• _Material supplied_
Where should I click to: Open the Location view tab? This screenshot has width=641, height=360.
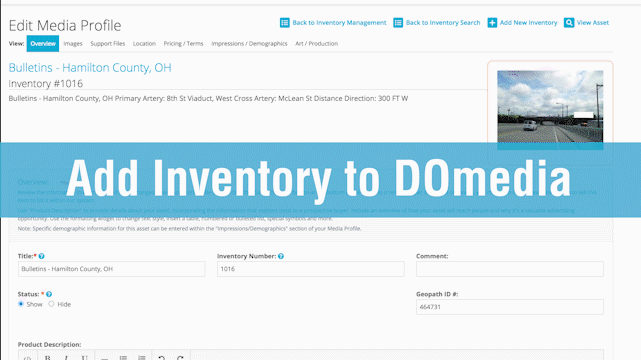coord(144,44)
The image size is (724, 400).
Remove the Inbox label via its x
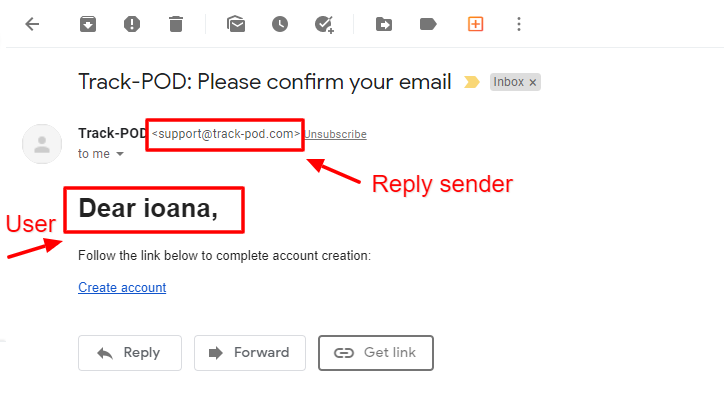pyautogui.click(x=532, y=83)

• _Problem statement_
Convert the items above into a two-column CSV with the headers "text" and "answer". Make one row per item, put each field in double quotes with its line breaks replaced by spaces, and leave out the pictures.

• _Result for this task_
text,answer
"Where should I click to: Open the Location view tab? This screenshot has width=641, height=360.","coord(144,44)"
"The image size is (724, 400). Remove the Inbox label via its x","pyautogui.click(x=532, y=83)"